Antisemitism: Opposition to and discrimination against Jews.
Blood Libel: An allegation, recurring during the thirteenth through sixteenth centuries, that Jews were killing Christian children to use their blood for the ritual of making unleavened bread (matzah). A red mold which occasionally appeared on the bread started this myth.
British White Paper of 1939: British policy of restricting immigration of Jews to Palestine.
Bystander: One who is present at some event without participating in it.
Collaboration: Cooperation between citizens of a country and its occupiers.
Concentration camp (Konzentrationslager abbreviated as KZ) /kontsentrationslahga/ : Concentration camps were prisons used without regard to accepted norms of arrest and detention. They were an essential part of Nazi systematic oppression. Initially (1933-36), they were used primarily for political prisoners. Later (1936-42), concentration camps were expanded and non-political prisoners--Jews, Gypsies, homosexuals, and Poles--were also incarcerated. In the last period of the Nazi regime (1942-45), prisoners of concentration camps were forced to work in the armament industry, as more and more Germans were fighting in the war. Living conditions varied considerably from camp to camp and over time. The worst conditions took place from 1936-42, especially after the war broke out. Death, disease, starvation, crowded and unsanitary conditions, and torture were a daily part of concentration camps.

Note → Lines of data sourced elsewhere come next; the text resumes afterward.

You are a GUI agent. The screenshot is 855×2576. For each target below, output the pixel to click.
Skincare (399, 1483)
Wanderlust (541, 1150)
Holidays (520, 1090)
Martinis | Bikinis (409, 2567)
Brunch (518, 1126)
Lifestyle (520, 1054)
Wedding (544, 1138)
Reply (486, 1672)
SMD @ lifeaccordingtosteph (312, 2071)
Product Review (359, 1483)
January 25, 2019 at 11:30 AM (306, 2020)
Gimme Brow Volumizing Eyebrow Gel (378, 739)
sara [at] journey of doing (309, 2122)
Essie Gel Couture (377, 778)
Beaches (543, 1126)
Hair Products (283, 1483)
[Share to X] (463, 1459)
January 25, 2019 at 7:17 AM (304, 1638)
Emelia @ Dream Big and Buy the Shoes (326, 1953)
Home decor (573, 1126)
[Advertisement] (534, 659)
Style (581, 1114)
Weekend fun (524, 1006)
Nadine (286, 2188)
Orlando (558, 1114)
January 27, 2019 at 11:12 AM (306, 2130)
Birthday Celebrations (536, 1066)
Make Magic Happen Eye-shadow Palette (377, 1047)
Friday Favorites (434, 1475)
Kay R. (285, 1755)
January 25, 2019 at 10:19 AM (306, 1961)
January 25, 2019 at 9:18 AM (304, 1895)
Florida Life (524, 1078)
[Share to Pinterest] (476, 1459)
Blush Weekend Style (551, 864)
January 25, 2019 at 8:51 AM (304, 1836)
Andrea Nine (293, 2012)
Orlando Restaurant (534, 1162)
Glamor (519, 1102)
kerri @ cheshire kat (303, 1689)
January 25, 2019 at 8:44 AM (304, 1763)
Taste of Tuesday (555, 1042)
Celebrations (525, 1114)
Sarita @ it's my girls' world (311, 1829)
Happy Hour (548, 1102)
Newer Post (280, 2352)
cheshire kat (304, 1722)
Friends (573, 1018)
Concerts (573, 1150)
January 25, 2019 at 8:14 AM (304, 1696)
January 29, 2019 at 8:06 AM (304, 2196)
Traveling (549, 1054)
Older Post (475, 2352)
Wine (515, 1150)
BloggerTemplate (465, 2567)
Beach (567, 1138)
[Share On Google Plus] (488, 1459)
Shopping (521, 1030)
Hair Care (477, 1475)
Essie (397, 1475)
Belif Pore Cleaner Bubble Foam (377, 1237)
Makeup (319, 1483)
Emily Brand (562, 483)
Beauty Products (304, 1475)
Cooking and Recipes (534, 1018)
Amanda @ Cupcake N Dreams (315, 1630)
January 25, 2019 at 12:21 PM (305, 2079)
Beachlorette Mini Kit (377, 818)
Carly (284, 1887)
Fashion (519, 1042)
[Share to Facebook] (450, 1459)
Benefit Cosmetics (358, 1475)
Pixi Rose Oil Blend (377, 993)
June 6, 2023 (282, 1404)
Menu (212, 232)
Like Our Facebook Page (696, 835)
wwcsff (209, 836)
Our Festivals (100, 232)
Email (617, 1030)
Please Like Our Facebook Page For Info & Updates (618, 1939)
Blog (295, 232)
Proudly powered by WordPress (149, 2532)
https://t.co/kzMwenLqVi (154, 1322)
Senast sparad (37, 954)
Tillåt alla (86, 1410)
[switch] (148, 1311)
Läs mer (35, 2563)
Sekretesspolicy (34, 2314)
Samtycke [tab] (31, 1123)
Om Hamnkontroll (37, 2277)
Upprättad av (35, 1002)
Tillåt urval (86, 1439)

Death camp: Nazi extermination centers where Jews and other victims were brought to be killed as part of Hitler's Final Solution.
Death marches: Forced marches of prisoners over long distances and under intolerable conditions was another way victims of the Third Reich were killed. The prisoners, guarded heavily, were treated brutally and many died from mistreatment or were shot. Prisoners were transferred from one ghetto or concentration camp to another ghetto or concentration camp or to a death camp.
Dehumanization: The Nazi policy of denying Jews basic civil rights such as practicing religion, education, and adequate housing.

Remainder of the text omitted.